Whether it’s a difficult case discussion, Or department rounds discussion, or patient death discussion. We all need to protect the patient’s personal information, here the protection is not limited to the name. As a medical record discussion, any personal information (identity, work information, personal address, etc.) that may be directly pushed out of the patient should be avoided. Information unrelated to diagnosis should be removed.

Participating in professional discussions online should be more stringent. For doctors, It may be convenient to copy, paste or take photos with your mobile phone, but after the information is posted on the public network, it may still be available for several years or more. In communities where only certified doctors can see case discussions (such as Clove Garden Forum), it is undoubtedly much safer.

6, clinical research to achieve informed consent

In addition to clinical work, Chinese doctors also have scientific research as an indispensable part of hospitals.

However, in clinical research, whether it is medical record report or large-scale randomized controlled trial, patients need to be clearly informed and authorized.
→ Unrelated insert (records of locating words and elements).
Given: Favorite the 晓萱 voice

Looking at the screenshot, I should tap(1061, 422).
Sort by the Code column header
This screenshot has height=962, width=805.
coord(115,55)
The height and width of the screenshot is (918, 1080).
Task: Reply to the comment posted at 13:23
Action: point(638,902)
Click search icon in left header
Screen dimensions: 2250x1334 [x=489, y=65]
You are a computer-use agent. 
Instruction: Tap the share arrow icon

No matter the patient’s images, laboratory tests or medical history data, they must be released with the patient’s informed consent.

At the same time, when collecting data, it is necessary to avoid the disclosure of patients’ personal information. However, most basic doctors in China do not have this awareness. It is very important to publish papers, but it is equally important to protect patients’ personal privacy.

7. Leaks shall be properly handled.

The best way is to face it frankly, followed by mending the leak as soon as possible.

If it is published by myself on social networks, edit or delete it as soon as possible. If it has already caused an impact, it should not be spoken at will at this time, but should be spoken by professional organizations (such as departments, hospital propaganda departments, or clove gardens, etc.). Fast, efficient and transparent information release can minimize the impact and losses.

An obligatory duty

There are still many potential loopholes in social media, such as lack of protection against privacy disclosure. However, in today’s social media has become an indispensable part of our life, and these technical problems will be solved sooner or later.

Now we are exploring the unknown at the same speed as the world is shrinking. As guardians of human life, we need to always walk at the front end of science and technology, and cannot relax the doctor’s principle due to the complexity of the network environment.

As a responsible and conscientious social media in the medical field, Clove Garden is duty-bound to advocate doctors to protect patients’ privacy and protect doctors’ working environment.